**Dataset records**
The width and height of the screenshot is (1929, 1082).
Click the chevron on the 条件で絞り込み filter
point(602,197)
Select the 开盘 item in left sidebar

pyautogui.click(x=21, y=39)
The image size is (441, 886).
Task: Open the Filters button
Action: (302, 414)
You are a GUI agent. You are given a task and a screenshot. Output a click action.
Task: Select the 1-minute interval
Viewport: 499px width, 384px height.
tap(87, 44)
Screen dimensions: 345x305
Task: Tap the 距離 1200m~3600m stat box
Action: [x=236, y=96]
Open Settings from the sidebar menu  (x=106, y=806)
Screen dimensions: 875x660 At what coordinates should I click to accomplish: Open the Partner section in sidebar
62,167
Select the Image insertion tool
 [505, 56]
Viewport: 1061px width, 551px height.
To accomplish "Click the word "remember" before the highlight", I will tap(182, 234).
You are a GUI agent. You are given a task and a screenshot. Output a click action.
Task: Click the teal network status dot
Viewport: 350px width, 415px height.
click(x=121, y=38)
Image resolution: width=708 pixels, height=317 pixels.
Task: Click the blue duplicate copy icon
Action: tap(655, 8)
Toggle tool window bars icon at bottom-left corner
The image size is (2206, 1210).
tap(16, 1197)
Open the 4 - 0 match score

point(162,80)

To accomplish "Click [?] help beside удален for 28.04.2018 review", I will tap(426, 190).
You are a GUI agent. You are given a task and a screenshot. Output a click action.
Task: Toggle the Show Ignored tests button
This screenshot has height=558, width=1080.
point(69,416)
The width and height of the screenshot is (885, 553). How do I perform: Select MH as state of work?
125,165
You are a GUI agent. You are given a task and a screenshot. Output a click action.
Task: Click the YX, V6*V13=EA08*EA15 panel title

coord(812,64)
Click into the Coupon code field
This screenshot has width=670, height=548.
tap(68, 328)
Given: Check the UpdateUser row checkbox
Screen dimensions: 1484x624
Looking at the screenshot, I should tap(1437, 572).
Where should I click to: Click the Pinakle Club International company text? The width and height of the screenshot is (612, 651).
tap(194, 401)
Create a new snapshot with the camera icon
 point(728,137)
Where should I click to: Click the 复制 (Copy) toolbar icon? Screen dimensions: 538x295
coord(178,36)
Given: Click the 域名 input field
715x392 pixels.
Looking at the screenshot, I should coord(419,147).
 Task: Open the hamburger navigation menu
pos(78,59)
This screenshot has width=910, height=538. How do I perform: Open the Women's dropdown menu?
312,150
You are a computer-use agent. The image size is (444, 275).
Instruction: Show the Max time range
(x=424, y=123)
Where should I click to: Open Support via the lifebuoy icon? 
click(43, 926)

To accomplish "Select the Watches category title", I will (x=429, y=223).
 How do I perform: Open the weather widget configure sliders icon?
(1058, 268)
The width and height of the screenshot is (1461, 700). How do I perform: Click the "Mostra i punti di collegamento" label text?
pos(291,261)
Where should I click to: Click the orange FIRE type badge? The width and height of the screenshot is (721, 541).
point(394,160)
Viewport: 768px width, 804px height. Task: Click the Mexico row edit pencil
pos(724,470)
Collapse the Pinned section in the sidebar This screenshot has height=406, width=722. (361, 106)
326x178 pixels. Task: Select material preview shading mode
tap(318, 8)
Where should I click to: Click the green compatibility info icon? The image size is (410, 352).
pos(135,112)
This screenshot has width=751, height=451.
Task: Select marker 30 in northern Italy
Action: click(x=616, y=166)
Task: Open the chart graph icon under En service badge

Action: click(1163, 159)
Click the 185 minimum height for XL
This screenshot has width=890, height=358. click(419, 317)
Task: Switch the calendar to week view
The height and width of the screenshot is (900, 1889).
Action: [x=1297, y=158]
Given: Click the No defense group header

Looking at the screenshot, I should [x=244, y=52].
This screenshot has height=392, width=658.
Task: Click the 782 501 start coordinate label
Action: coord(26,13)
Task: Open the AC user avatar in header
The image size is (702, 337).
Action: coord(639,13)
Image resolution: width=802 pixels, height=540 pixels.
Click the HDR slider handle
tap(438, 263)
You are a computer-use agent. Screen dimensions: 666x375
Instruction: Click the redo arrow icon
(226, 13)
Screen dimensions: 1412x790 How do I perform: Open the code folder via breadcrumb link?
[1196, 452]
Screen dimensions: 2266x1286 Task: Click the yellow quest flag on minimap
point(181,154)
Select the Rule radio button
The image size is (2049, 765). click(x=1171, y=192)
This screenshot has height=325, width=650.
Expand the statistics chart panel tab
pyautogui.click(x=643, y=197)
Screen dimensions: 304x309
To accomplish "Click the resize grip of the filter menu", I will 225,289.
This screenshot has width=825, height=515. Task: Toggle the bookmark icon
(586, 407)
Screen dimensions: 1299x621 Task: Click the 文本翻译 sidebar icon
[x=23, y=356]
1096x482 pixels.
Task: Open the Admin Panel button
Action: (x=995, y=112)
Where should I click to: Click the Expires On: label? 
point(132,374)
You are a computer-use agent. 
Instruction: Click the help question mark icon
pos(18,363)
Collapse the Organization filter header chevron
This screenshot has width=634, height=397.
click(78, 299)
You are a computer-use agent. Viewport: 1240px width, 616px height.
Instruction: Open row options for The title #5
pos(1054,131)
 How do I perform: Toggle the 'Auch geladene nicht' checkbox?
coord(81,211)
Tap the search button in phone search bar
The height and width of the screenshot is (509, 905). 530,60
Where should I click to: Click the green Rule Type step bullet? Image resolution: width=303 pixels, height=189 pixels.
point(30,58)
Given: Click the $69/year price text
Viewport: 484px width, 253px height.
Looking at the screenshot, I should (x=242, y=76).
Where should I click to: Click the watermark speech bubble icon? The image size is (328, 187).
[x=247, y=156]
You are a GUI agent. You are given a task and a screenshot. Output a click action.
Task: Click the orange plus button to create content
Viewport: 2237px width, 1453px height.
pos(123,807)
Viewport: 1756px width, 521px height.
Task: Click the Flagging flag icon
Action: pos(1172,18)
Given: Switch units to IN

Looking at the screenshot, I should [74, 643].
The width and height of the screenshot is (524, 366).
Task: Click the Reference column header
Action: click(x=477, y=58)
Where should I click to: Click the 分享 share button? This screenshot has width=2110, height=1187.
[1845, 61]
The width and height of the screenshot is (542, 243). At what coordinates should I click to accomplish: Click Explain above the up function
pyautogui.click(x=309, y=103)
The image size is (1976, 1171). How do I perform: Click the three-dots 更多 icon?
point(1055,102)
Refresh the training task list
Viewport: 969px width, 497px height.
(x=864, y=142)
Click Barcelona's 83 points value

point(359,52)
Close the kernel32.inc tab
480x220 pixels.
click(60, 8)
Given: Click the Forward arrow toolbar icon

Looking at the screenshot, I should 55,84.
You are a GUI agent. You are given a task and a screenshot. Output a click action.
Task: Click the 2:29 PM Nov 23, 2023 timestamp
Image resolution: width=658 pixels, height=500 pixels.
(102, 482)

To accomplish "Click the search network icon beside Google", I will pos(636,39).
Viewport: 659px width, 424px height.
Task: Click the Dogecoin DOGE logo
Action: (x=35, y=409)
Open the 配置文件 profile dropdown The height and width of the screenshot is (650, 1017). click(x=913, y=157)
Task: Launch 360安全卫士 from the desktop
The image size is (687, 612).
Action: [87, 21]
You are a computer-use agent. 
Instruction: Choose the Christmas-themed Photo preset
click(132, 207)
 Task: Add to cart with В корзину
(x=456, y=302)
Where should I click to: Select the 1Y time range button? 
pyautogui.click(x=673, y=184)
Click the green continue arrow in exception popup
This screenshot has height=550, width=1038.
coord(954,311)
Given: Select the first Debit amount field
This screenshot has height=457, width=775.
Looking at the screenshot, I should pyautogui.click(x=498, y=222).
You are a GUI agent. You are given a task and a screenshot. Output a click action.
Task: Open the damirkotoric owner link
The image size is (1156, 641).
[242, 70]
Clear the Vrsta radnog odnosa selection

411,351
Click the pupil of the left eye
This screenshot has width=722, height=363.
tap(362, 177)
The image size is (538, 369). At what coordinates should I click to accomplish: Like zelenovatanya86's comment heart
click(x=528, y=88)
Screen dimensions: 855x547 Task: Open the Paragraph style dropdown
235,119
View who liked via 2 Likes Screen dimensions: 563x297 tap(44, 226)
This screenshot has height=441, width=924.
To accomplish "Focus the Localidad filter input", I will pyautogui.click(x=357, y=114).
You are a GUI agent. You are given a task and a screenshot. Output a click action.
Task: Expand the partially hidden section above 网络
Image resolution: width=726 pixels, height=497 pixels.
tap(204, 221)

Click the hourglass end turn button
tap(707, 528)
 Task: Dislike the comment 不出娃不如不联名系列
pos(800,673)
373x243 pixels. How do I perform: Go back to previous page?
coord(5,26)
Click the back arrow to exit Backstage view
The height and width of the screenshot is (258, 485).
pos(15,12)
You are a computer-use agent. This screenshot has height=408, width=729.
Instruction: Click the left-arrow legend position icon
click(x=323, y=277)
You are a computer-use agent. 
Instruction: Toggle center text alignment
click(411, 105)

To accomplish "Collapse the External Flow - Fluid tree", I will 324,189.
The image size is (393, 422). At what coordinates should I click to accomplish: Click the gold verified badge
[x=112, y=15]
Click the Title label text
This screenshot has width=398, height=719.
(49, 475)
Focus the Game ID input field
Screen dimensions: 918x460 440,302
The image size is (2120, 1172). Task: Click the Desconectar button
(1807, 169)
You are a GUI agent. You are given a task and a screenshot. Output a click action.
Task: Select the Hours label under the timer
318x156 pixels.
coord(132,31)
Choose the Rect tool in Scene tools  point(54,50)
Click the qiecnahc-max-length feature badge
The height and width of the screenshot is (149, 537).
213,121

**Brief**
Reproduce the lines verbatim, beginning with the line that contains "Where should I click to: Click the 分享" and continuing through the line that contains "click(60, 8)".

**Result of this task**
Where should I click to: Click the 分享 share button? This screenshot has width=2110, height=1187.
[1845, 61]
The width and height of the screenshot is (542, 243). At what coordinates should I click to accomplish: Click Explain above the up function
pyautogui.click(x=309, y=103)
The image size is (1976, 1171). How do I perform: Click the three-dots 更多 icon?
point(1055,102)
Refresh the training task list
Viewport: 969px width, 497px height.
(x=864, y=142)
Click Barcelona's 83 points value

point(359,52)
Close the kernel32.inc tab
480x220 pixels.
click(60, 8)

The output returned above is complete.